(Stored data entries)
━━━━━━━━━━━━━━━━━━━━━━━━━━━━━━

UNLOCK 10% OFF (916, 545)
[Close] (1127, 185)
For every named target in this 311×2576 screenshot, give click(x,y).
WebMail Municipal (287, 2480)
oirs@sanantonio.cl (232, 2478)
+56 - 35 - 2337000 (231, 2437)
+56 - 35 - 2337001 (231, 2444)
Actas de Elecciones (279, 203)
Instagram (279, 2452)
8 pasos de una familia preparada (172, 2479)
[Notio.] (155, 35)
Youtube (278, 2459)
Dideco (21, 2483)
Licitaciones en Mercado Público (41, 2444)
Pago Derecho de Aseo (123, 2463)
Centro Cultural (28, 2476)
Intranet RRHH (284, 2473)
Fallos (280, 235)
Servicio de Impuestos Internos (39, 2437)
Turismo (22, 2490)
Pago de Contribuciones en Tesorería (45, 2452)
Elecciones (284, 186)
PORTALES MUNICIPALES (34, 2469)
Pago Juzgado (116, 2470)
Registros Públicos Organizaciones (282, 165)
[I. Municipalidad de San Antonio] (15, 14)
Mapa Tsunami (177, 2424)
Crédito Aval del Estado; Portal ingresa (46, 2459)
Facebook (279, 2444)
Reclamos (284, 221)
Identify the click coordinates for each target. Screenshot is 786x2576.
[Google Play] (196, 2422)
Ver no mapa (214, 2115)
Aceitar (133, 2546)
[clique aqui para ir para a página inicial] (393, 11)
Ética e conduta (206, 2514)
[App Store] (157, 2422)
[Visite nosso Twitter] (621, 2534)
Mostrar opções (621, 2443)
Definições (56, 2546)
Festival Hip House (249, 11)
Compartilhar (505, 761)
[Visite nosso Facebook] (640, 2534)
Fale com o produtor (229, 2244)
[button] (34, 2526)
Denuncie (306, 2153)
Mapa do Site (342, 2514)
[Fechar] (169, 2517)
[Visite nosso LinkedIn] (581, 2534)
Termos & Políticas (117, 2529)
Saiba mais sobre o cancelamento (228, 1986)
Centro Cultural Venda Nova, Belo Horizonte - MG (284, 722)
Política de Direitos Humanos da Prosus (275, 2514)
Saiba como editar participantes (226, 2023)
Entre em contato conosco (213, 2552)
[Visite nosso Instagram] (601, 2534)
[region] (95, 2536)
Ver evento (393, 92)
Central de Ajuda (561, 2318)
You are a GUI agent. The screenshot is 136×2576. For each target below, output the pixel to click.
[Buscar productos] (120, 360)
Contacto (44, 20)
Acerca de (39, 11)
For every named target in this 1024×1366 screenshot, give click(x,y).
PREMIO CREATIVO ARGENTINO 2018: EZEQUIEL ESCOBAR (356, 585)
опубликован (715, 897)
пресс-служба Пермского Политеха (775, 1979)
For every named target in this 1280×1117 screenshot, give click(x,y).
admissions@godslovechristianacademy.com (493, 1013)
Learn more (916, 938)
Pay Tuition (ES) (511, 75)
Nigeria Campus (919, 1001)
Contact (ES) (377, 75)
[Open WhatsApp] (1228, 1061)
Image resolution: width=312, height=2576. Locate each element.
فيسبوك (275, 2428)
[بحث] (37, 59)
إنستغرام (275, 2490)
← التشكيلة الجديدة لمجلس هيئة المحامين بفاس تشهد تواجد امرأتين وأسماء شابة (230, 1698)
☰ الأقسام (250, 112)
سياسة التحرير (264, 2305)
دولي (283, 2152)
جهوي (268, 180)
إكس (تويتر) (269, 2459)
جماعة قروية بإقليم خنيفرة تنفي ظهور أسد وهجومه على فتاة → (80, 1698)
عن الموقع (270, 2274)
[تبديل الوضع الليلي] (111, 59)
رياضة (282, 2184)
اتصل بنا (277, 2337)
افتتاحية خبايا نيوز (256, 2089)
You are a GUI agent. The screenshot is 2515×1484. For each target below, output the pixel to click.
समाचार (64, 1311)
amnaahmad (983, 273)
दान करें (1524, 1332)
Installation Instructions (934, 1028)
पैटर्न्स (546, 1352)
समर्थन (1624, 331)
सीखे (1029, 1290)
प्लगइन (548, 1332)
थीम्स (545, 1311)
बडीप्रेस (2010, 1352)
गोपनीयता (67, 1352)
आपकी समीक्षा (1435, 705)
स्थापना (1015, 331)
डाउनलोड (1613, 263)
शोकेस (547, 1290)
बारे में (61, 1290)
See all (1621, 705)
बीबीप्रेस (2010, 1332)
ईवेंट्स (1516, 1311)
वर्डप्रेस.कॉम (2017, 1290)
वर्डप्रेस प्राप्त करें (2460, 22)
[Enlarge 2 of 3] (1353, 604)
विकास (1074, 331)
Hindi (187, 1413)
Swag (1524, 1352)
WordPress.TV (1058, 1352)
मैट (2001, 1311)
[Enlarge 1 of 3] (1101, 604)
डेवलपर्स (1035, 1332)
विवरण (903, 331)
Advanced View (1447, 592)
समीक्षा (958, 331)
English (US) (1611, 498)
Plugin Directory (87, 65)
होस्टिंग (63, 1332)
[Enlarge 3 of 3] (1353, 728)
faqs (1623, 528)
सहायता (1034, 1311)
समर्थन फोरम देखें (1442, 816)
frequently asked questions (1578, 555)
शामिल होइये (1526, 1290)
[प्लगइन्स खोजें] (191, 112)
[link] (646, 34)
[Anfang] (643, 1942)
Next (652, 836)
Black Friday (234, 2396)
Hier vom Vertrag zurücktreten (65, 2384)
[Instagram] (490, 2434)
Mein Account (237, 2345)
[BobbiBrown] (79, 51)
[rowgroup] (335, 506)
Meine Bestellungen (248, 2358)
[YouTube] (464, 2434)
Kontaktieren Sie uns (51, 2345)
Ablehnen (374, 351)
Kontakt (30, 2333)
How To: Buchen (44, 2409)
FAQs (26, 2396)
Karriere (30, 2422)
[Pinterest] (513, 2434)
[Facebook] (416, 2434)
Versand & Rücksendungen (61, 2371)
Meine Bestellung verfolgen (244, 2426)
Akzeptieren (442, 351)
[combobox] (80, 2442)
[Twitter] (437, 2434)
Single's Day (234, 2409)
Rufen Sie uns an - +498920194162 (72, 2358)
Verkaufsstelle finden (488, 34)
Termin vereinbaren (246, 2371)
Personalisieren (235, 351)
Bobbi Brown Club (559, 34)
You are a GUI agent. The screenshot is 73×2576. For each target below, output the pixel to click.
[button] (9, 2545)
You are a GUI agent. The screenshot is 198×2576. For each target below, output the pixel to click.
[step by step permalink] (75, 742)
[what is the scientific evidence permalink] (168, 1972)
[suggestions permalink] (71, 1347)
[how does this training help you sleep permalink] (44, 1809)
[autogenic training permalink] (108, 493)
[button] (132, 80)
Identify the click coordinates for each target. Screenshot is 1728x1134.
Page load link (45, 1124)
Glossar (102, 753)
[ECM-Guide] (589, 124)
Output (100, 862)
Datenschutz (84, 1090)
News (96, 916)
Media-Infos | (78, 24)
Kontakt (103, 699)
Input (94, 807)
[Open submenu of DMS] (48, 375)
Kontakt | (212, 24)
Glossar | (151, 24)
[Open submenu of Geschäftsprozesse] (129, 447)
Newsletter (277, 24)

━━━━━━━━━━━━━━━━━━━━━━━━━━━━━━

DIRECTIONS FOR THIS TASK
Using the exact wording, write out all of the records.

WRITTEN SOLUTION
UNLOCK 10% OFF (916, 545)
[Close] (1127, 185)
For every named target in this 311×2576 screenshot, give click(x,y).
WebMail Municipal (287, 2480)
oirs@sanantonio.cl (232, 2478)
+56 - 35 - 2337000 (231, 2437)
+56 - 35 - 2337001 (231, 2444)
Actas de Elecciones (279, 203)
Instagram (279, 2452)
8 pasos de una familia preparada (172, 2479)
[Notio.] (155, 35)
Youtube (278, 2459)
Dideco (21, 2483)
Licitaciones en Mercado Público (41, 2444)
Pago Derecho de Aseo (123, 2463)
Centro Cultural (28, 2476)
Intranet RRHH (284, 2473)
Fallos (280, 235)
Servicio de Impuestos Internos (39, 2437)
Turismo (22, 2490)
Pago de Contribuciones en Tesorería (45, 2452)
Elecciones (284, 186)
PORTALES MUNICIPALES (34, 2469)
Pago Juzgado (116, 2470)
Registros Públicos Organizaciones (282, 165)
[I. Municipalidad de San Antonio] (15, 14)
Mapa Tsunami (177, 2424)
Crédito Aval del Estado; Portal ingresa (46, 2459)
Facebook (279, 2444)
Reclamos (284, 221)
Identify the click coordinates for each target. Screenshot is 786x2576.
[Google Play] (196, 2422)
Ver no mapa (214, 2115)
Aceitar (133, 2546)
[clique aqui para ir para a página inicial] (393, 11)
Ética e conduta (206, 2514)
[App Store] (157, 2422)
[Visite nosso Twitter] (621, 2534)
Mostrar opções (621, 2443)
Definições (56, 2546)
Festival Hip House (249, 11)
Compartilhar (505, 761)
[Visite nosso Facebook] (640, 2534)
Fale com o produtor (229, 2244)
[button] (34, 2526)
Denuncie (306, 2153)
Mapa do Site (342, 2514)
[Fechar] (169, 2517)
[Visite nosso LinkedIn] (581, 2534)
Termos & Políticas (117, 2529)
Saiba mais sobre o cancelamento (228, 1986)
Centro Cultural Venda Nova, Belo Horizonte - MG (284, 722)
Política de Direitos Humanos da Prosus (275, 2514)
Saiba como editar participantes (226, 2023)
Entre em contato conosco (213, 2552)
[Visite nosso Instagram] (601, 2534)
[region] (95, 2536)
Ver evento (393, 92)
Central de Ajuda (561, 2318)
You are a GUI agent. The screenshot is 136×2576. For each target below, output the pixel to click.
[Buscar productos] (120, 360)
Contacto (44, 20)
Acerca de (39, 11)
For every named target in this 1024×1366 screenshot, give click(x,y).
PREMIO CREATIVO ARGENTINO 2018: EZEQUIEL ESCOBAR (356, 585)
опубликован (715, 897)
пресс-служба Пермского Политеха (775, 1979)
For every named target in this 1280×1117 screenshot, give click(x,y).
admissions@godslovechristianacademy.com (493, 1013)
Learn more (916, 938)
Pay Tuition (ES) (511, 75)
Nigeria Campus (919, 1001)
Contact (ES) (377, 75)
[Open WhatsApp] (1228, 1061)
Image resolution: width=312, height=2576. Locate each element.
فيسبوك (275, 2428)
[بحث] (37, 59)
إنستغرام (275, 2490)
← التشكيلة الجديدة لمجلس هيئة المحامين بفاس تشهد تواجد امرأتين وأسماء شابة (230, 1698)
☰ الأقسام (250, 112)
سياسة التحرير (264, 2305)
دولي (283, 2152)
جهوي (268, 180)
إكس (تويتر) (269, 2459)
جماعة قروية بإقليم خنيفرة تنفي ظهور أسد وهجومه على فتاة → (80, 1698)
عن الموقع (270, 2274)
[تبديل الوضع الليلي] (111, 59)
رياضة (282, 2184)
اتصل بنا (277, 2337)
افتتاحية خبايا نيوز (256, 2089)
You are a GUI agent. The screenshot is 2515×1484. For each target below, output the pixel to click.
समाचार (64, 1311)
amnaahmad (983, 273)
दान करें (1524, 1332)
Installation Instructions (934, 1028)
पैटर्न्स (546, 1352)
समर्थन (1624, 331)
सीखे (1029, 1290)
प्लगइन (548, 1332)
थीम्स (545, 1311)
बडीप्रेस (2010, 1352)
गोपनीयता (67, 1352)
आपकी समीक्षा (1435, 705)
स्थापना (1015, 331)
डाउनलोड (1613, 263)
शोकेस (547, 1290)
बारे में (61, 1290)
See all (1621, 705)
बीबीप्रेस (2010, 1332)
ईवेंट्स (1516, 1311)
वर्डप्रेस.कॉम (2017, 1290)
वर्डप्रेस प्राप्त करें (2460, 22)
[Enlarge 2 of 3] (1353, 604)
विकास (1074, 331)
Hindi (187, 1413)
Swag (1524, 1352)
WordPress.TV (1058, 1352)
मैट (2001, 1311)
[Enlarge 1 of 3] (1101, 604)
डेवलपर्स (1035, 1332)
विवरण (903, 331)
Advanced View (1447, 592)
समीक्षा (958, 331)
English (US) (1611, 498)
Plugin Directory (87, 65)
होस्टिंग (63, 1332)
[Enlarge 3 of 3] (1353, 728)
faqs (1623, 528)
सहायता (1034, 1311)
समर्थन फोरम देखें (1442, 816)
frequently asked questions (1578, 555)
शामिल होइये (1526, 1290)
[प्लगइन्स खोजें] (191, 112)
[link] (646, 34)
[Anfang] (643, 1942)
Next (652, 836)
Black Friday (234, 2396)
Hier vom Vertrag zurücktreten (65, 2384)
[Instagram] (490, 2434)
Mein Account (237, 2345)
[BobbiBrown] (79, 51)
[rowgroup] (335, 506)
Meine Bestellungen (248, 2358)
[YouTube] (464, 2434)
Kontaktieren Sie uns (51, 2345)
Ablehnen (374, 351)
Kontakt (30, 2333)
How To: Buchen (44, 2409)
FAQs (26, 2396)
Karriere (30, 2422)
[Pinterest] (513, 2434)
[Facebook] (416, 2434)
Versand & Rücksendungen (61, 2371)
Meine Bestellung verfolgen (244, 2426)
Akzeptieren (442, 351)
[combobox] (80, 2442)
[Twitter] (437, 2434)
Single's Day (234, 2409)
Rufen Sie uns an - +498920194162 (72, 2358)
Verkaufsstelle finden (488, 34)
Termin vereinbaren (246, 2371)
Personalisieren (235, 351)
Bobbi Brown Club (559, 34)
You are a GUI agent. The screenshot is 73×2576. For each target below, output the pixel to click.
[button] (9, 2545)
You are a GUI agent. The screenshot is 198×2576. For each target below, output the pixel to click.
[step by step permalink] (75, 742)
[what is the scientific evidence permalink] (168, 1972)
[suggestions permalink] (71, 1347)
[how does this training help you sleep permalink] (44, 1809)
[autogenic training permalink] (108, 493)
[button] (132, 80)
Identify the click coordinates for each target. Screenshot is 1728x1134.
Page load link (45, 1124)
Glossar (102, 753)
[ECM-Guide] (589, 124)
Output (100, 862)
Datenschutz (84, 1090)
News (96, 916)
Media-Infos | (78, 24)
Kontakt (103, 699)
Input (94, 807)
[Open submenu of DMS] (48, 375)
Kontakt | (212, 24)
Glossar | (151, 24)
[Open submenu of Geschäftsprozesse] (129, 447)
Newsletter (277, 24)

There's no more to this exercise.